A Spanish doctor kidnapped in Nigeria’s southeastern city of Enugu on
April 4 has been freed and is in good health, his country’s foreign
ministry and Nigerian police said on Saturday.
Jose Manuel Machimbarrena Corcuera “was freed on Friday,” a ministry
spokesman told AFP, adding: “He is tired but in good health.”
The spokesman said he did not have any details of the circumstances in which the hostage was freed.“We do not know if he is going to stay in Nigeria or return to Spain,” he added.
He said the man had been seized for ransom, citing Spanish Foreign
Minister Jose Manuel Garcia-Margallo, who had said the “organisation
that he belongs to wants the utmost discretion.”

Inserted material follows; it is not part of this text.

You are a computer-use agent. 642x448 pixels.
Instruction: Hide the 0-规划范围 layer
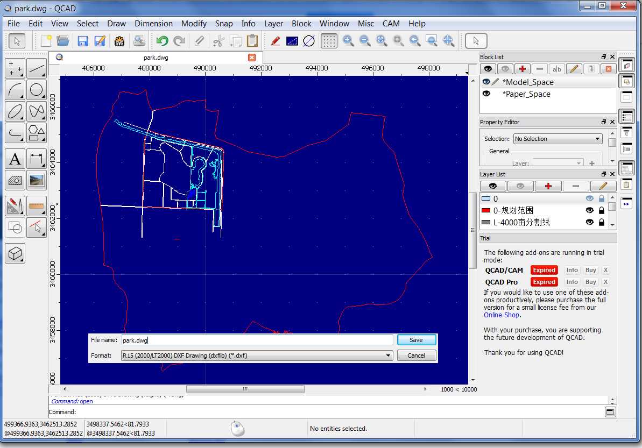coord(589,210)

Spanish media reports said the 58-year-old doctor works for a clinic
belonging to a foundation financially supported by Catholic institution
Opus Dei in Nigeria.
Nigerian police said the hostage was released Friday in Enugu.“Since his abduction, there has been a serious manhunt by police in
collaboration with other sister security agencies which kept the entire
atmosphere uncomfortable and consequently he was let go by his captors,”
Enugu police spokesman Ebere Amaraizu told AFP.

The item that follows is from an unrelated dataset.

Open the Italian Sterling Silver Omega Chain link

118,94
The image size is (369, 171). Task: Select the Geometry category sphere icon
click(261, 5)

He did not say if a ransom was paid.
Scores of kidnappings for ransom have occurred in southern Nigeria,
particularly in the oil-producing Niger Delta region, by armed gangs
seeking cash. Most victims have been released unharmed following ransom
payments.
An insurgency by Islamist group Boko Haram, which is concentrated
mainly in northern Nigeria, has left more than 1,000 people dead since
mid-2009.
Authorities blamed the recent deaths of a British and an Italian
hostage in Nigeria’s north on a faction of Boko Haram. A German engineer
was also kidnapped on the outskirts of the northern city of Kano in
January.
The group has not been known to operate in the south of Nigeria, Africa’s most populous nation and largest oil producer.